YOUR ASSIGNMENT:
Within the data that follows, tally every line containing "computer". Provide only the tally.

INFORMATION GIVEN:
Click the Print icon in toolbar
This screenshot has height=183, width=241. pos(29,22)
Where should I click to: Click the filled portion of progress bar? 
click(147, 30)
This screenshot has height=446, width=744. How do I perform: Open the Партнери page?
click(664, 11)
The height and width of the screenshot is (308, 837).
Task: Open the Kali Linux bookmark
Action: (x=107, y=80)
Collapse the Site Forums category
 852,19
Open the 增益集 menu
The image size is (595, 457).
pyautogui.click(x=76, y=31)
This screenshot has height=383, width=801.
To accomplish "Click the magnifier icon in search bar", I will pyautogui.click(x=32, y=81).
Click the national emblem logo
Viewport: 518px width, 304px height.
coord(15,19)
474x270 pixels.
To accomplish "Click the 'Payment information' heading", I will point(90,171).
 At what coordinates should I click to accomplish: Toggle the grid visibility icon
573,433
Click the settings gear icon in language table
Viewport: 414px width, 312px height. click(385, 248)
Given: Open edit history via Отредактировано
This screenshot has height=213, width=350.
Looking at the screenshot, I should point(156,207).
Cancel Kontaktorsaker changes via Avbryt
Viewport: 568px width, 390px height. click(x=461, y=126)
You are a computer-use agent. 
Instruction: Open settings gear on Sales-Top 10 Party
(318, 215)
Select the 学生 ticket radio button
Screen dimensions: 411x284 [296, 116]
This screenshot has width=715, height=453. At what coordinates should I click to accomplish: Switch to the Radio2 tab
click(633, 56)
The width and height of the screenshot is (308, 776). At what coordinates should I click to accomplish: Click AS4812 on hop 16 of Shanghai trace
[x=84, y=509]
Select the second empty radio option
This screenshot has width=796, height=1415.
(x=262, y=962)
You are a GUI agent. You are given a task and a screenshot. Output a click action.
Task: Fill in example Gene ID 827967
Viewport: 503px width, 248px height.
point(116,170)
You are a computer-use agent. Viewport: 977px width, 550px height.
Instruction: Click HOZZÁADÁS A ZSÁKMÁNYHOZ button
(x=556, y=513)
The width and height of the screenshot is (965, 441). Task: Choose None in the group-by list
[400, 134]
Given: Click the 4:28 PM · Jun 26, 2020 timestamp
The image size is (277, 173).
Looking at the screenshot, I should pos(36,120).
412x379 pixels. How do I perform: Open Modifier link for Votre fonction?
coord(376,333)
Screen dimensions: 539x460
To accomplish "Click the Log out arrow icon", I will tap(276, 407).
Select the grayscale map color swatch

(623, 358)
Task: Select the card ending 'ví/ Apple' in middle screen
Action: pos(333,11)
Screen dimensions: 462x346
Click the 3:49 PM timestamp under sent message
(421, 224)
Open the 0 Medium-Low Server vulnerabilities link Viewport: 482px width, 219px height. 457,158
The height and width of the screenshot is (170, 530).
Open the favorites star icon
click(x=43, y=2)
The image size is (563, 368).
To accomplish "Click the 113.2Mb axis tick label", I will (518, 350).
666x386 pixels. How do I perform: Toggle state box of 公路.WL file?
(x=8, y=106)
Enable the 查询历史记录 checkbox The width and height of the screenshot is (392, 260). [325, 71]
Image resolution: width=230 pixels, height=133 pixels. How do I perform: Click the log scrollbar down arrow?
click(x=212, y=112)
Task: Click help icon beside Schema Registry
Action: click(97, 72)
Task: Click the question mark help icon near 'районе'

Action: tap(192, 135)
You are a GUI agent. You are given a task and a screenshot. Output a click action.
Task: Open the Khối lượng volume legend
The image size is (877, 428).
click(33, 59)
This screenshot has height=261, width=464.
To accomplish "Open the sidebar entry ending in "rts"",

RESULT:
2